Joa había supuesto que aquellas cuevas se intercomunicaban entre sí, y que algunas quizás pudieran ser enormes, pero la realidad acabó superando a la imaginación. Indira recogió una pequeña linterna y una bolsa con algo de ropa. Nada más. Tampoco parecía tener mucho aparte de aquello, porque la cueva estaba vacía. Con ella al frente iniciaron una larga caminata que acabó prolongándose por espacio de una hora. Subieron, bajaron, caminaron por pasadizos angostos, por espacios gigantescos, vadearon lagos interiores… Lo hicieron en silencio. No había mucho que decir, sólo controlar un resbalón o una mala caída, un paso en falso que pudiera provocar un accidente o un desprendimiento. Joa no le preguntó adónde se dirigían. En parte lo suponía.
La frontera nepalí quedaba a unas horas.
Y más allá de ella, Katmandú.
Cuando volvieron a ver la luz del sol lo hicieron al otro lado de la montaña, de nuevo bañados por el silencio. Era imposible que alguien los encontrase allí.

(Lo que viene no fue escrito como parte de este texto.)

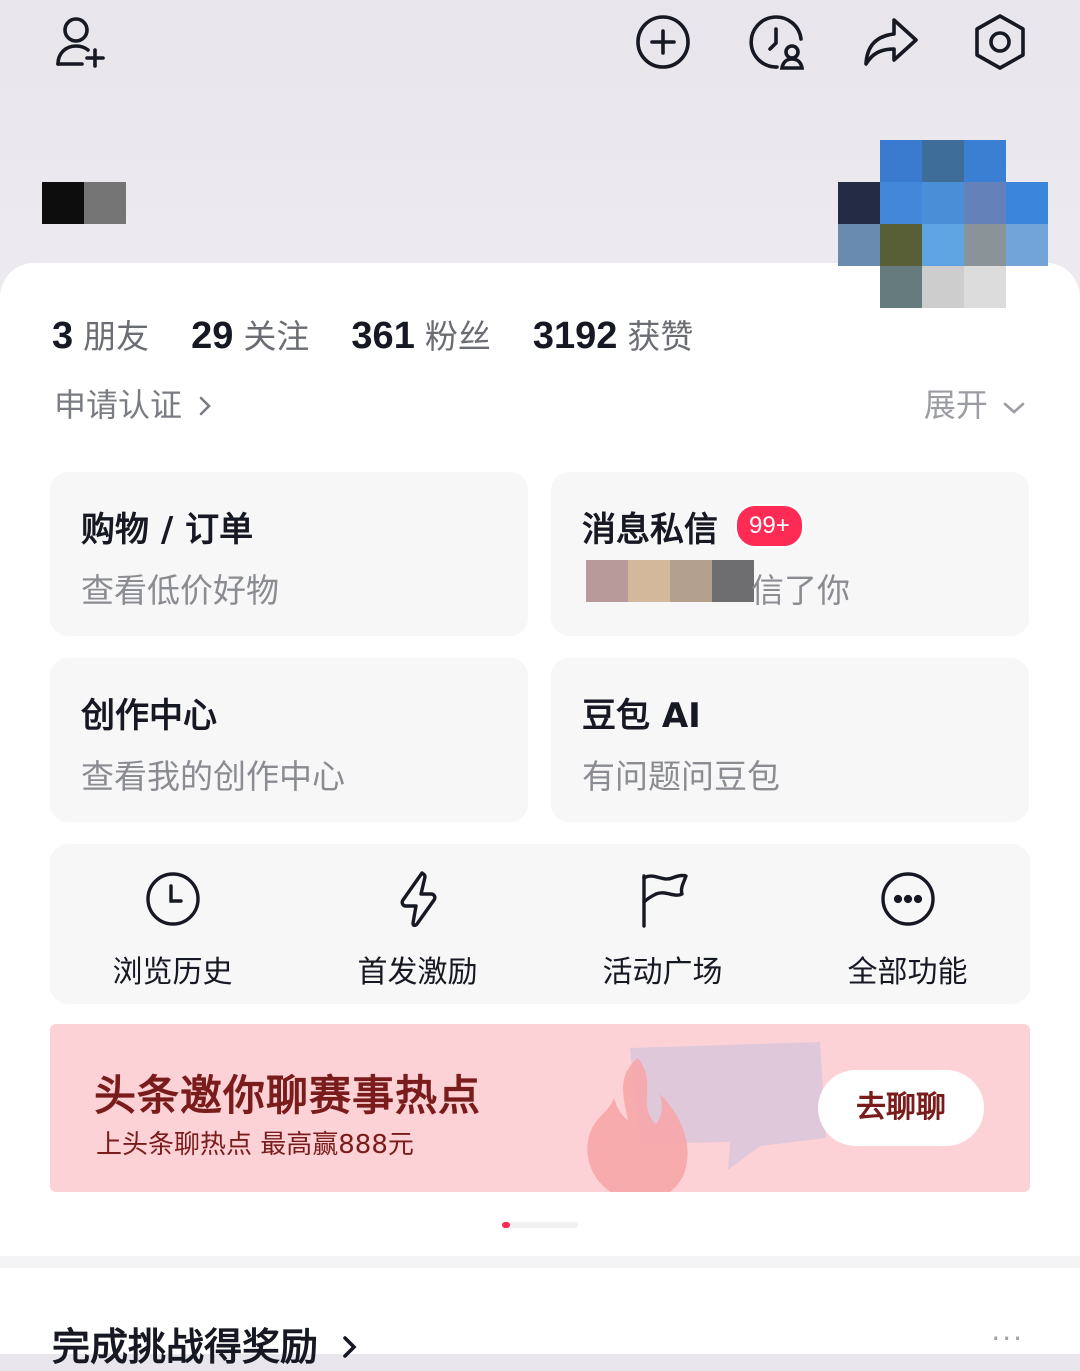  What do you see at coordinates (289, 740) in the screenshot?
I see `creator-center-card: 创作中心 查看我的创作中心` at bounding box center [289, 740].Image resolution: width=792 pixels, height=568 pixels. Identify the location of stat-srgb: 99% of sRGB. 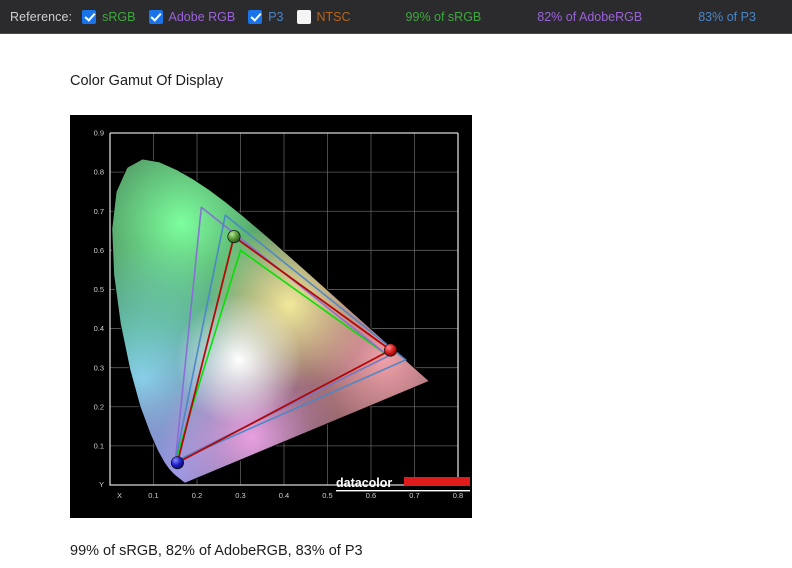
(444, 16).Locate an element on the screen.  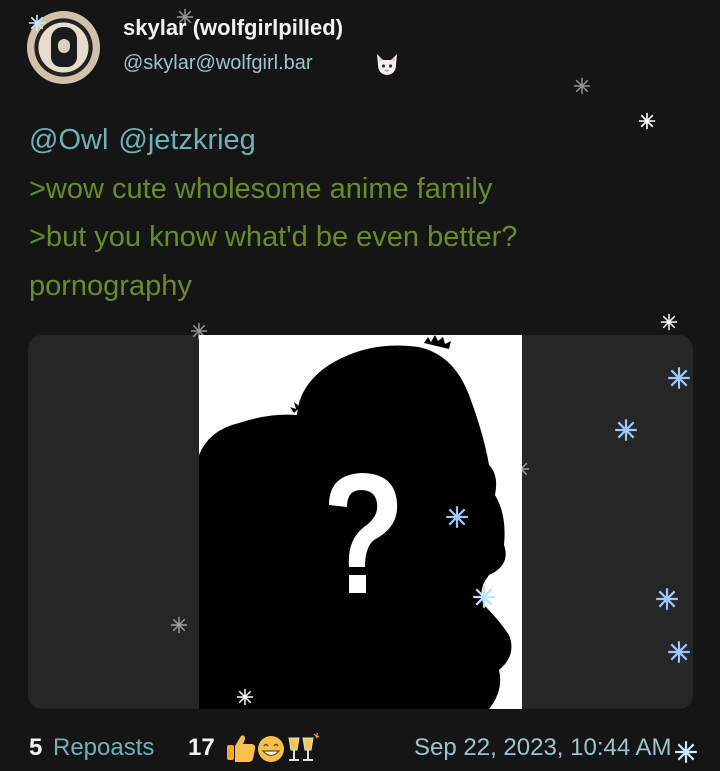
clinking-glasses-emoji-icon is located at coordinates (304, 747).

Se detuvieron un momento, para descansar, y entonces sí habló Indira.
—Marchaos —les dijo.
—¿Por dónde?
Indira señaló en dos direcciones. Pronunció dos palabras:
—India. Nepal. Escoged.
—Sabes que iremos a Nepal —manifestó Joa.
—Entonces adiós.
—Vas a venir con nosotros.
—¡No!
—¡Estás sola! ¡Ni tus poderes evitarán que te maten o te hundas a ti misma en este vacío! ¡Ahora tienes una oportunidad!
—¡Me necesitáis por ese maldito cristal!
David le habló por primera vez.
—Indira, no es únicamente que te necesitemos.
—¿Entonces qué es?
—Joa te quiere.
—No me conoce.
—El origen marca. Y la sangre. Siempre me habló de venir a buscarte. A ti y a Amina. Lo hizo antes de saber que esos cristales podían salvar al mundo. Nunca te mentiría.
Indira sostuvo su mirada unos segundos que se hicieron eternos. Luego caminó hacia él.
Se le arrodilló delante.
Puso una mano en su frente, sin dejar de mirarle a los ojos.
Los suyos se llenaron de destellos líquidos, segundo a segundo.
Supieron que se rendía, que cedía como un tallo al viento, mucho antes de que ella se lo confirmara con sus palabras.